[[ EXERCISE MATERIALS, beginning ]]

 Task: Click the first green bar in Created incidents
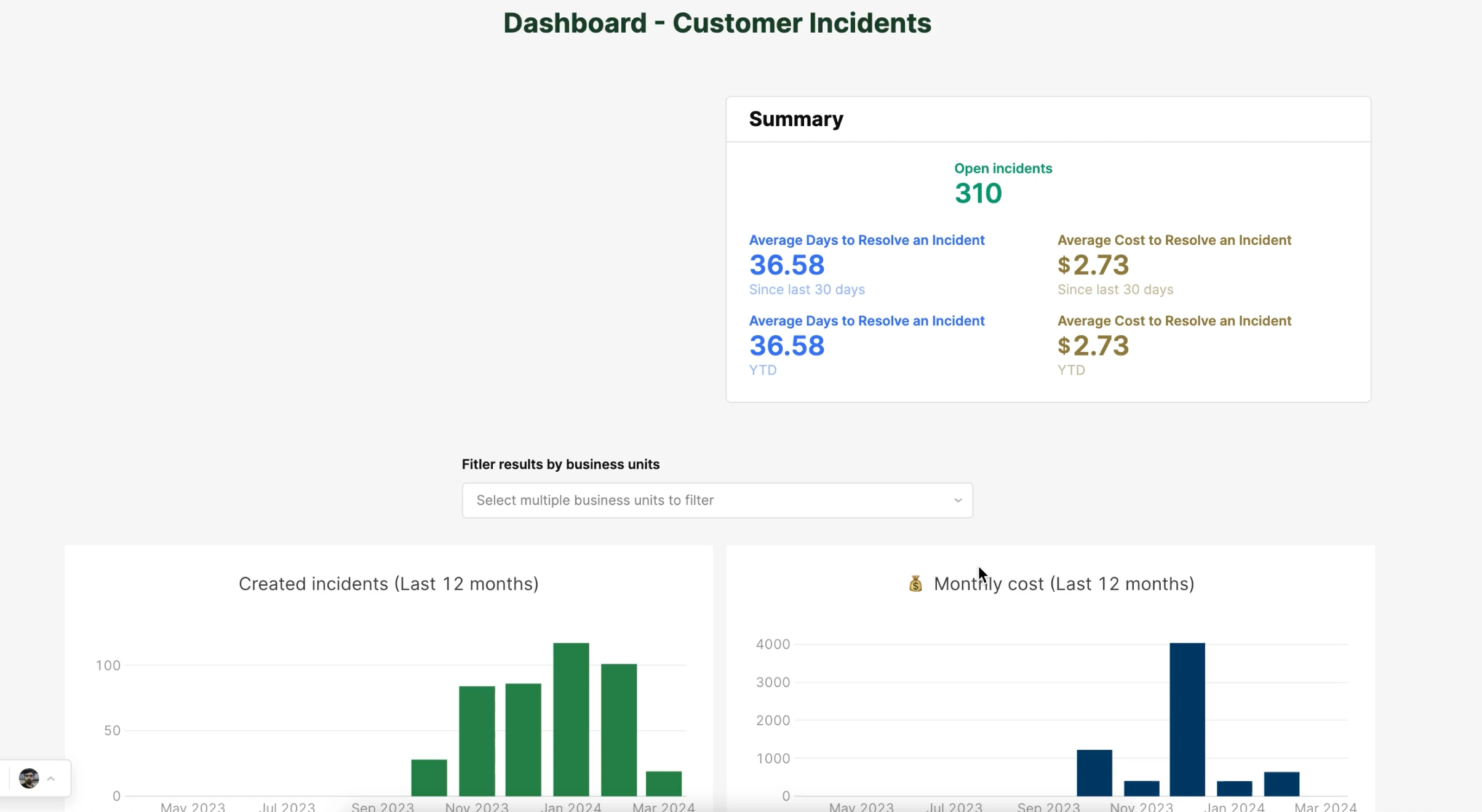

[[ EXERCISE MATERIALS, end ]]
[[ EXERCISE MATERIALS, beginning ]]

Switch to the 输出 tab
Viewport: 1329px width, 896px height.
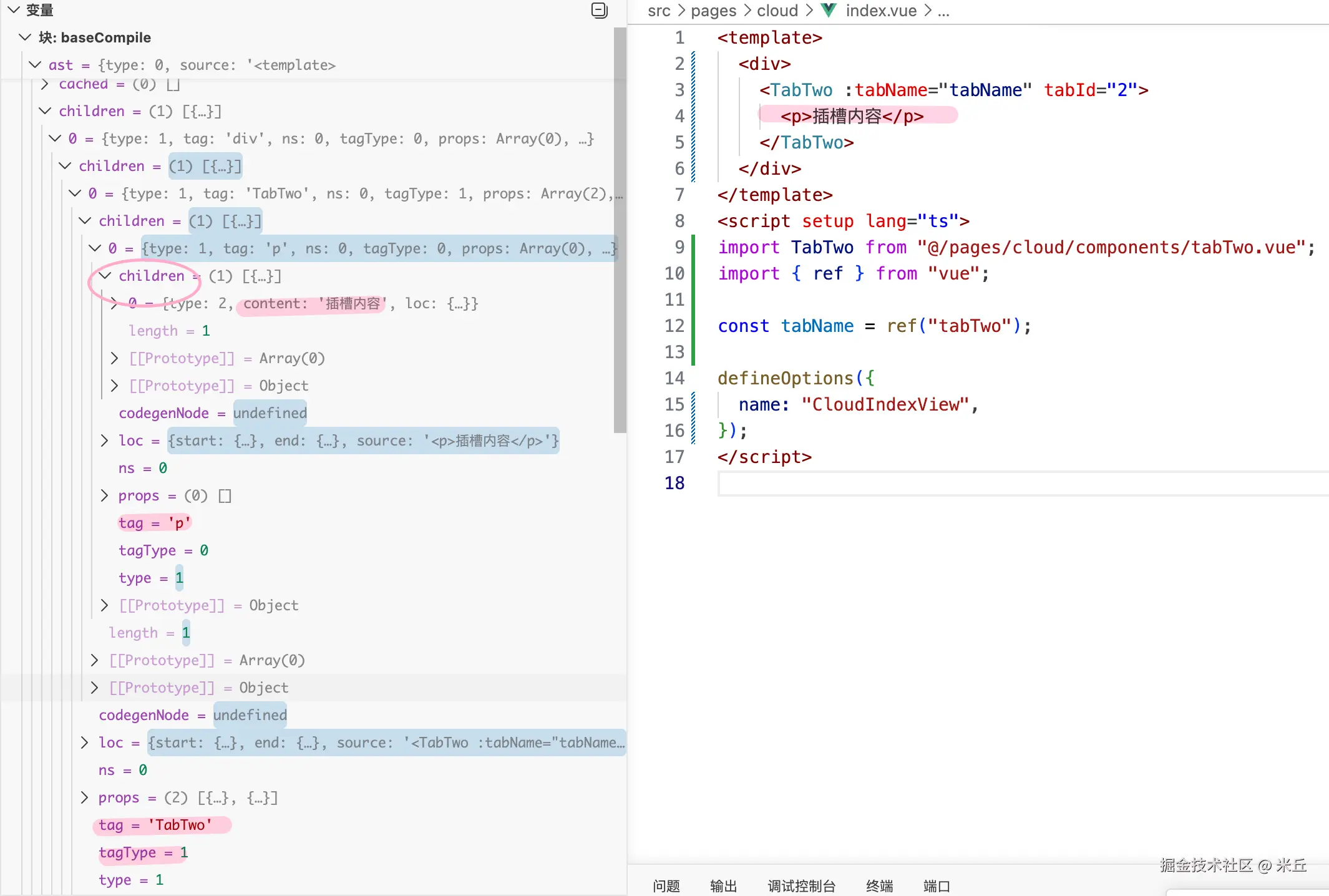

[[ EXERCISE MATERIALS, end ]]
[[ EXERCISE MATERIALS, beginning ]]

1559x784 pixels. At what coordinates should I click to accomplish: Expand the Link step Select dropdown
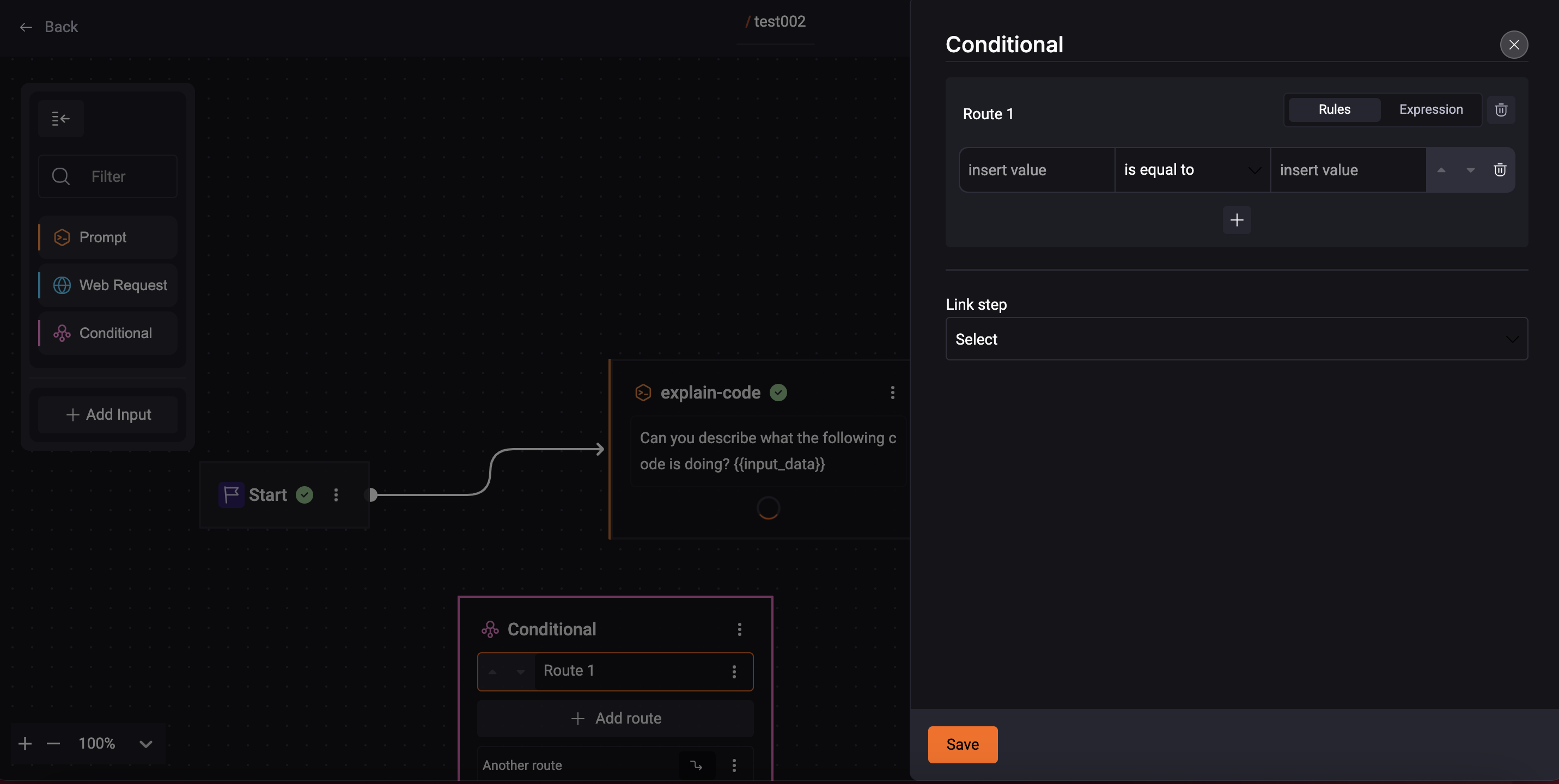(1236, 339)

[[ EXERCISE MATERIALS, end ]]

## YOUR ASSIGNMENT
Only one stretch of the records above is wanted: the lines between the one holding "Switch to the 输出 tab" and the one holding "Viewport: 1329px width, 896px height.", inclusive, reproduced exactly.

## EXERCISE ANSWER
Switch to the 输出 tab
Viewport: 1329px width, 896px height.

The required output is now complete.